Letter Re: One Way to Visualize Inflation and Dollar Devaluation

Jim,
CRW points out that:
If you had $1,000 in 1900, you could have bought 50 ounces of gold with it, yet today, a thousand bucks will buy only about one ounce of gold Clearly, gold has held its value better than numbers on paper. Fine, but that’s a fairly useless observation.

Consider: gold doesn’t hold its value as well as other things. The overall consumer price index has increased by a factor of only about 32:1 during the same time; that is, gold has failed to hold its value relative to consumer products, primarily because refined gold was already as good as it could get but other products have increased in intrinsic quality and value.

And consider this: you could also have invested your money in 1900 in an interest-bearing savings account at an average rate of return of four percent per year (conservatively less than the actual historical average), and today you’d have almost $72,000. You could get about 72 ounces of gold with that. In other words, keeping your money in gold would have lost you some of your money relative to investing it even at a low, reliable interest rate.

Or you could have invested your money in stocks.

From January 1900 to June 2009, stocks in the Dow Jones Industrial Average appreciated from an index value of 66.1 to 8,447, a ratio of 12s8 to 1. If you’d given up your gold in 1900, you could have turned it into 128 ounces of gold today, in spite of all the stock-market crashes between then and now.

Over the same time, the S&P composite index appreciated from 6.1 to 921.9, a ratio of 151 to 1. Even better. (And I note that even this result represents an average rate of return of only a little over 4.7%– which shows that the stock market isn’t necessarily better in the long run than safe interest-bearing accounts. This conclusion should not surprise anyone, since the returns from these accounts tend to come from the same kinds of business investments that underlie the stock markets, but it’s not generally well understood.)

Inflation isn’t even in the top 20 of things people need to worry about or prepare for today.

You already correctly advise people to buy durable goods instead of gold.
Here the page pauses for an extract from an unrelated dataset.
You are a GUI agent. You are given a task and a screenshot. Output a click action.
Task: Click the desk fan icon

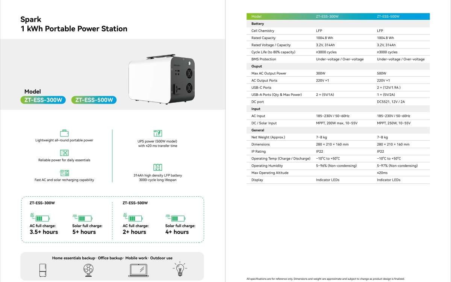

Naive comments like CRW’s only distract people from that message.

– PNG

JWR Replies: While his premise does disregard the macro-level investing world, it does illustrate gold’s relative stability versus non-invested paper currency. (What is commonly termed “mattress money.”) It is often mentioned by Austrian School economists that a century ago, one ounce of gold would buy a good men’s suit. It still will, but a $20 bill certainly won’t. Nor will a German 20 Papiermark note. (And the later Mark notes went to almost zero in 1923.)

I cannot over-emphasize this: Gold is not an “investment”. It is merely a safe store of value in times of monetary crisis. Neither I, nor writer CRW have suggested “investing” in gold. For absolute safety, there are very few stores of wealth that can match gold. Granted, on average, stocks would have gained more than gold. But diversified risk wasn’t an option until advent of the first mutual fund in 1928. (The Wellington Fund.) Countless individual stocks have gone bust, and their certificates are now only good for wallpaper. And, granted, savings compounded in an interest-bearing bank account would have also gained more than gold. But until the advent of the FDIC, lots of individual investors lost money in bank failures, too.

I believe a balanced investing portfolio should include some precious metals, but only after key logistics have been secured. To clarify: hedging with some silver and gold is only appropriate after you have your beans, bullets and Band-Aids set aside.